• WHAT THIS TASK INVOLVES:
An exact copy of the entries is required, with every image omitted.

--- DATA UNDER STUDY Enclosed Below ---

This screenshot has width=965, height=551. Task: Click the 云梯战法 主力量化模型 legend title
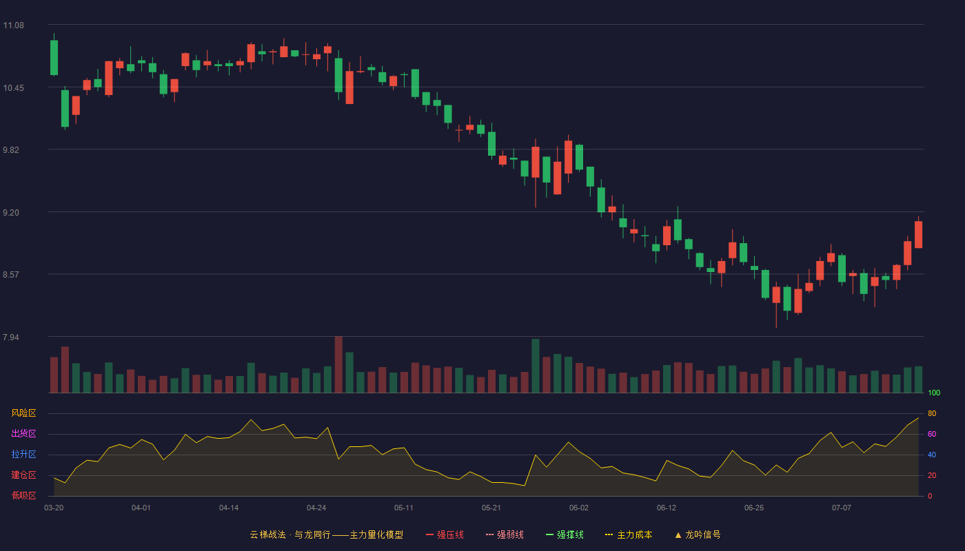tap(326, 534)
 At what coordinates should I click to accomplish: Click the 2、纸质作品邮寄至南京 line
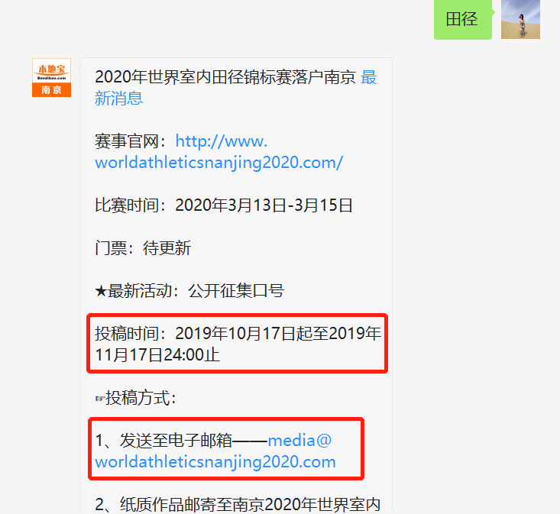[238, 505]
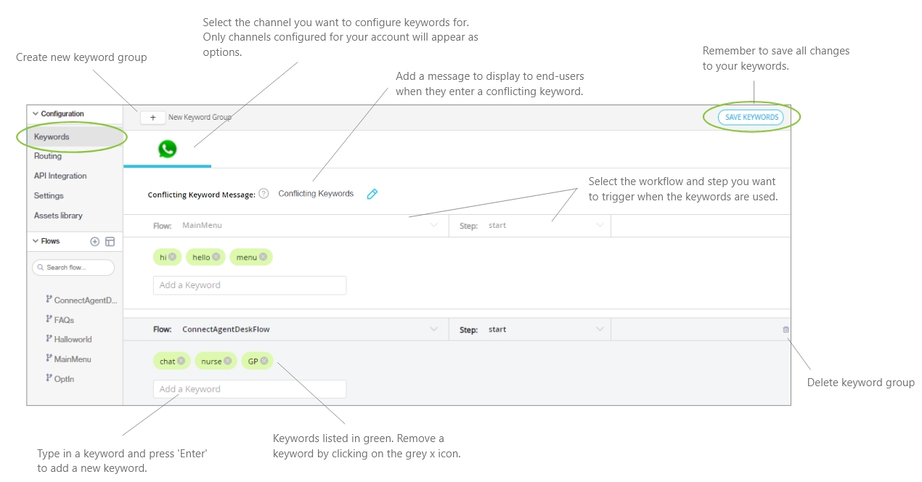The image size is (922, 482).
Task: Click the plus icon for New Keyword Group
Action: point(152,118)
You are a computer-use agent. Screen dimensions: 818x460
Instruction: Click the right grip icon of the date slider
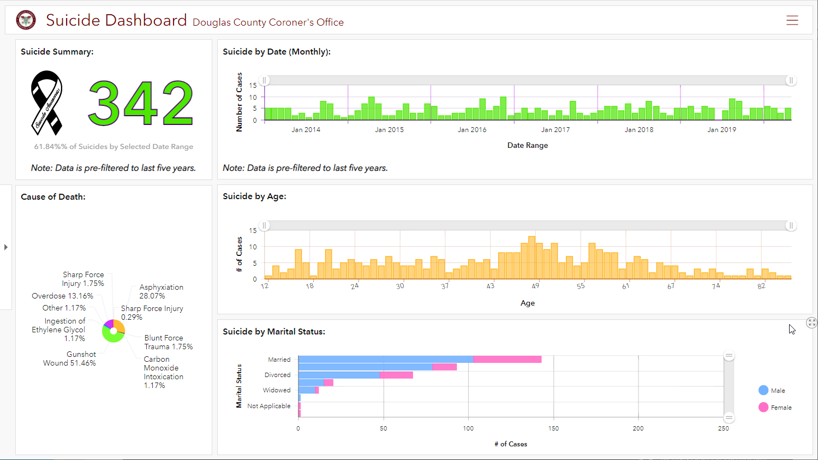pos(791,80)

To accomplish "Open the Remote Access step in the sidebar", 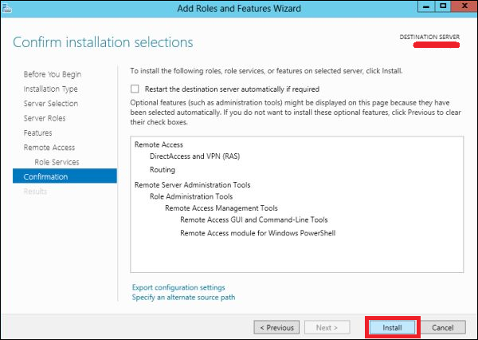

--- End of Enclosed DATA UNDER STUDY ---

• WRITTEN ANSWER:
This screenshot has width=965, height=551. Task: Click the 云梯战法 主力量化模型 legend title
tap(326, 534)
 At what coordinates should I click to accomplish: Click the 2、纸质作品邮寄至南京 line
[238, 505]
The image size is (922, 482).
Task: Click the plus icon for New Keyword Group
Action: point(152,118)
You are a computer-use agent. Screen dimensions: 818x460
Instruction: Click the right grip icon of the date slider
pos(791,80)

To accomplish "Open the Remote Access step in the sidebar", 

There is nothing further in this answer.